Kaduna to register Almajiri schools

Kaduna State government is set to register Almajiri schools as part of efforts to regulate its operations in the state.

An official of the Ministry of Justice, Hajiya Khadija, disclosed this while speaking at a workshop on sharing of findings and suggestions on Almajiri System of Education as basis of legislative engagement supported by MacArthur Foundation in Kaduna, at the weekend.

She noted that each of the Almajiri schools in the state will be registered with the Kaduna State Quality Assurance Board.

According to her, a committee has been inaugurated comprising competent and knowledgeable experts to guide the board, with the Ministry of Justice expected to make its own inputs.

Earlier, the National Coordinator of Alfacare, the organisers of the event, Malam Hassan Abubakar, had noted that the Almajiri System of Education has become a serious problem in the North.

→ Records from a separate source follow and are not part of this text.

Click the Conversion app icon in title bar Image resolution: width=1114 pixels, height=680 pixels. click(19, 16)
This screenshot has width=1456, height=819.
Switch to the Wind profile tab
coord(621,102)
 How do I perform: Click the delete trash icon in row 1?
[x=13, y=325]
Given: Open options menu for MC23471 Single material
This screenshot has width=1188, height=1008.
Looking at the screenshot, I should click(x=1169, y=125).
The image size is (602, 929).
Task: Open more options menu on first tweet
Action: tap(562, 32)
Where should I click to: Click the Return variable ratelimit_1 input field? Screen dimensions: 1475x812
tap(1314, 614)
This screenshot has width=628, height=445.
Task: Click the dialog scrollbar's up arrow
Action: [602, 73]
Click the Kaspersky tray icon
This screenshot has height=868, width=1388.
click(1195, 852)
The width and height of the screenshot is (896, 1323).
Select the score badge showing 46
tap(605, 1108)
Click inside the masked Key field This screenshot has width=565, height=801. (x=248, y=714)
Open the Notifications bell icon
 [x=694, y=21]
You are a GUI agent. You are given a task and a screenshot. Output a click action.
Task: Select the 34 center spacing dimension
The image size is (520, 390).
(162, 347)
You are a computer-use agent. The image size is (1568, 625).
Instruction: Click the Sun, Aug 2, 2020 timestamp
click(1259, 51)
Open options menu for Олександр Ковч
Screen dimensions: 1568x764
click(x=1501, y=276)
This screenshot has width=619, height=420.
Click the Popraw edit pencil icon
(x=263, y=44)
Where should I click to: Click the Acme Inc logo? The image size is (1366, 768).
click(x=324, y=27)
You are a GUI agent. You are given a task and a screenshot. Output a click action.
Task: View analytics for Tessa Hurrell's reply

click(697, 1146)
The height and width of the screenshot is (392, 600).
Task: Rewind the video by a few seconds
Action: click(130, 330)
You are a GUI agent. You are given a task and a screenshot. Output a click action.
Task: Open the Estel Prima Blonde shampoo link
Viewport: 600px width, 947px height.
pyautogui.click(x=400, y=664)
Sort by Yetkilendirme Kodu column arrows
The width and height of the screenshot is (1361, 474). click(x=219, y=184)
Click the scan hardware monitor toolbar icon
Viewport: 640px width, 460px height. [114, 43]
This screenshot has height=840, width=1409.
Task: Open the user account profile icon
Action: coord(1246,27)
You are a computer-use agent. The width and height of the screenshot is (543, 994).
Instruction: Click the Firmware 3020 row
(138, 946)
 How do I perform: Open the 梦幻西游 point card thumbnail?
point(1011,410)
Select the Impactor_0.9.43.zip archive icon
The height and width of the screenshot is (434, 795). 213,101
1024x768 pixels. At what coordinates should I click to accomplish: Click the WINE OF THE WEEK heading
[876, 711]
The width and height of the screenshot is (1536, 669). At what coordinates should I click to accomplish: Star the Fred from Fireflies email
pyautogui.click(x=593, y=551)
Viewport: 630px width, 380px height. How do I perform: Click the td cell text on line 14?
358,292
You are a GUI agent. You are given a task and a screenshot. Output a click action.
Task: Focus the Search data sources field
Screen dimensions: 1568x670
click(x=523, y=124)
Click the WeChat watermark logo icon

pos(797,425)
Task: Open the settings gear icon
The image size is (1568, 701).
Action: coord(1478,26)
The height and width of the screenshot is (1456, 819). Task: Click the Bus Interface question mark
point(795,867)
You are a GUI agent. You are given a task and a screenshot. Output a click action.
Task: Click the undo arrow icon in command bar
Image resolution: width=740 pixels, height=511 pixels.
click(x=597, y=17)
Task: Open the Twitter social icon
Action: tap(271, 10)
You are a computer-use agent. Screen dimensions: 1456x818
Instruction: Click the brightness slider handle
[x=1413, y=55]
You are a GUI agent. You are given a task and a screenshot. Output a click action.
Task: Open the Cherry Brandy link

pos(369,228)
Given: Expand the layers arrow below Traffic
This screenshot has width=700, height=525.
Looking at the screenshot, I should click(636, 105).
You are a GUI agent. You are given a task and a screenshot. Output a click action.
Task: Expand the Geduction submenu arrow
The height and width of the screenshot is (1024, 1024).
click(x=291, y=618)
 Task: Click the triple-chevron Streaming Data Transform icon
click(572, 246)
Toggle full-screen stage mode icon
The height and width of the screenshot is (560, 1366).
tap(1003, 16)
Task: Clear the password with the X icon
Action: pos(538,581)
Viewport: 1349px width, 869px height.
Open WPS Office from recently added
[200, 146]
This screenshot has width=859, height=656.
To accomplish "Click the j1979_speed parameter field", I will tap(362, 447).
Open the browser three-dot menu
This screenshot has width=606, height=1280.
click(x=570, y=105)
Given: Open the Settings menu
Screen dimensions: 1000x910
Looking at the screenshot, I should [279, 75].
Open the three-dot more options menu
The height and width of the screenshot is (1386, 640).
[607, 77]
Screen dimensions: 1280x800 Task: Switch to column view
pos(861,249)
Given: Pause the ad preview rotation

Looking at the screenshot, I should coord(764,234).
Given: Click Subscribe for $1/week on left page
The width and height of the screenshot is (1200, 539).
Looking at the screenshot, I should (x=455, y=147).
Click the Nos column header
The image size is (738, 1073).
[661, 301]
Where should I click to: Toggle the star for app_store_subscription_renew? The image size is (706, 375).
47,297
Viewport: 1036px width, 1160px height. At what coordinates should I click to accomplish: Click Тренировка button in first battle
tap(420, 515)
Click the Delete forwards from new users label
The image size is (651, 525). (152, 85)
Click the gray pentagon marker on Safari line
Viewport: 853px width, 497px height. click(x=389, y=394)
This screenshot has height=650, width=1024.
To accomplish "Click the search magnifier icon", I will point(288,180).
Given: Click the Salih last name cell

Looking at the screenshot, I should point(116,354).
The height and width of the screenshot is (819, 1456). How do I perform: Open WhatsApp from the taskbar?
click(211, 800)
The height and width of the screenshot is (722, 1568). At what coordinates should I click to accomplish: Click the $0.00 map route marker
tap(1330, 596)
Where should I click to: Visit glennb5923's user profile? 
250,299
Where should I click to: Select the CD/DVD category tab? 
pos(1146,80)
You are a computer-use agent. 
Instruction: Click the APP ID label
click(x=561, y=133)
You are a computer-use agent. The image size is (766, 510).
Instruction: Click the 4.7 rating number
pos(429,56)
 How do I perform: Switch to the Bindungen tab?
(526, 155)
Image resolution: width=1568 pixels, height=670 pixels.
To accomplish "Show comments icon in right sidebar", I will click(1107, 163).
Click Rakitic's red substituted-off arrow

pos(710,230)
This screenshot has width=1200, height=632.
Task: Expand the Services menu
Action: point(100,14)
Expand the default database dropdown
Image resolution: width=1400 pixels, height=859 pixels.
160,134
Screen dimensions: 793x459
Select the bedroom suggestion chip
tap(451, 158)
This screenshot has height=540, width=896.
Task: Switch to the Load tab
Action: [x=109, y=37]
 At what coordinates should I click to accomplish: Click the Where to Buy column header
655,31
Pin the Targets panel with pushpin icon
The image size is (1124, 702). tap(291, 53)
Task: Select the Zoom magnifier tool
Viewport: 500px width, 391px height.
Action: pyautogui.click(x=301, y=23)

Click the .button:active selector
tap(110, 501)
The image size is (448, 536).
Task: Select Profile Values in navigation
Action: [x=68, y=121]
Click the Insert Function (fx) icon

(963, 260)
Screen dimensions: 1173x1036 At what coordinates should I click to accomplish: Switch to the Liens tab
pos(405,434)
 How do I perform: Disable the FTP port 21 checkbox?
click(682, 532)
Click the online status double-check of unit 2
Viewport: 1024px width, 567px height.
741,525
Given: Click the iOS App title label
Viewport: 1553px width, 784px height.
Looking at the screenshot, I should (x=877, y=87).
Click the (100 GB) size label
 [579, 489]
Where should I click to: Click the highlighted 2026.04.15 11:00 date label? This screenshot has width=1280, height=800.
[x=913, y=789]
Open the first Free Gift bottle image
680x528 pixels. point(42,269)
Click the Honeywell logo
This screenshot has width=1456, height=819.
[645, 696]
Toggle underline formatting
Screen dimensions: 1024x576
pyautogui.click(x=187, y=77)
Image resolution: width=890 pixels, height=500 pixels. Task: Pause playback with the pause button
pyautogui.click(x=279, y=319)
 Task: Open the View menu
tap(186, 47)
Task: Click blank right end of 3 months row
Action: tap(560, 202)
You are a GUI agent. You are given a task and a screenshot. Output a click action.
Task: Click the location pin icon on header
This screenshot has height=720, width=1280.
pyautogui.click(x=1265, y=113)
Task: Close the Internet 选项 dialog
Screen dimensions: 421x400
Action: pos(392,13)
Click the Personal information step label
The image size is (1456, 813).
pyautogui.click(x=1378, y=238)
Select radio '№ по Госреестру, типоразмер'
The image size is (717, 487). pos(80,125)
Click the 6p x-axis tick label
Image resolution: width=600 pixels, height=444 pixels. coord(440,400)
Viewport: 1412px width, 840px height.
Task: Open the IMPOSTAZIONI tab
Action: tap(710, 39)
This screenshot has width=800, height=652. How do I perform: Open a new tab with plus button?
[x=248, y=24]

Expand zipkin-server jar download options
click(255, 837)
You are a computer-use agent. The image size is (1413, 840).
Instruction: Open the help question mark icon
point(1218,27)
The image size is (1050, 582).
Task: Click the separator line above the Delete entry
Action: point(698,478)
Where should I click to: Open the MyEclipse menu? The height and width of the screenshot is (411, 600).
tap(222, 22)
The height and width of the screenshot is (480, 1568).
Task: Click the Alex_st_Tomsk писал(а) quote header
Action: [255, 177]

According to him, there is the need to resolve to make it function effectively by creating the opportunity for children to acquire Qur’anic education without the inherent challenges in the system.

“The tradition of Qur’anic education as established after the 19th century Jihad in Hausaland was that in respective districts, towns and village under the emirate system, were served with a team of district and village heads, Imam and an Islamic teacher.

“The district and village heads administer the town and ensure justice, the Imam leads in prayers, conduct marriages and serves as judge (Khadi), while the Islamic teacher teaches the religion to the children and adults of the community.

“There was a close connection between the community and Almajiri schools in the 19th and 20th centuries. The malams were hosted and fed by the district or village heads before they settled down, the students were fed by members of the community. The malam enrolled children from the community into his school.”

Thus, he contended under the Sokoto Caliphate, the Almajiri schools were funded from the state’s treasury.

He also said students were taught in various stages from recitation, learning the alphabets, memorisation and advanced learning of books on different branches of knowledge.

“The collapse of the system started with the colonial conquest and the imposition of colonial rule, which began during the wars of colonial conquest that led to the death of many scholars at the battlefield.

“The death reduced the number of learned persons and instilled fear in the ones who survived. This led to the loss of teachers and also weakened the morale of the surviving ones, which disrupted traditional Qur’anic education in both the caliphate and the Borno Empire.”